FW: [Tutor] Finding items in list of lists.

Tue Mar 18 09:47:02 2003

Much food for thought. Thanks for the clarification vis. collating.

-----Original Message-----
From: Bob Gailer [mailto:bgailer@alum.rpi.edu]
Sent: Monday, March 17, 2003 5:08 PM
To: Shawhan, Doug (CAP, ITS, US); tutor@python.org
Subject: Re: FW: [Tutor] Finding items in list of lists.

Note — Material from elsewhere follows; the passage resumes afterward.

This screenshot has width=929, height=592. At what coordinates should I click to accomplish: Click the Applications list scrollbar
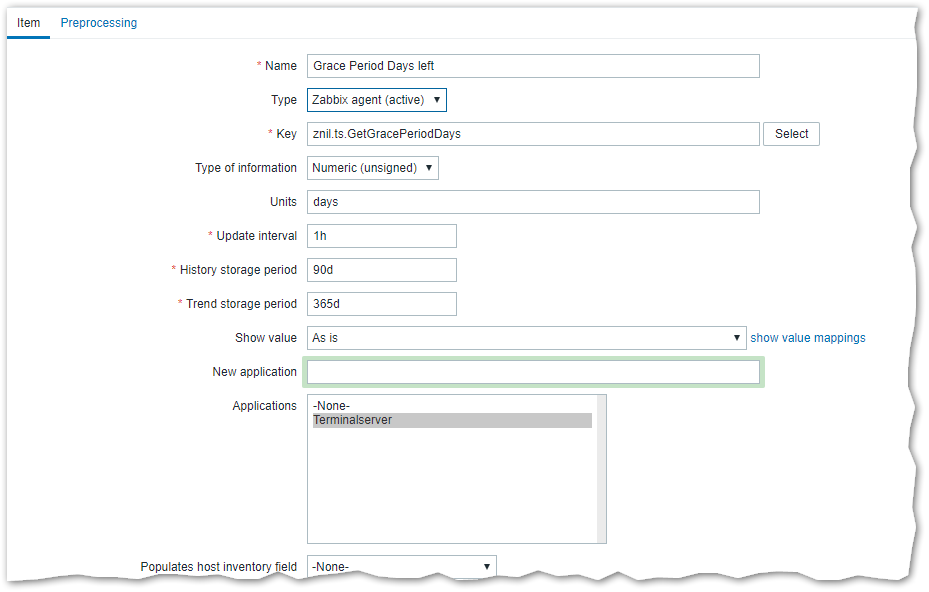click(601, 468)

At 03:32 PM 3/17/2003 -0500, Doug.Shawhan@gecits.ge.com wrote:
>------------------------snip-------------------------
>
>import string
>import xreadlines
># Grab data from disk
>f=open("\\tmp\\sample.txt","r")
>rawData=[]
>for line in xreadlines.xreadlines(f):
>         rawData.append(string.split(line,'\t'))
># Get rid of the top "row", since it contains no useful data by default
>del rawData[0]
>#       We want to sort by the shared value which is in the tenth "column"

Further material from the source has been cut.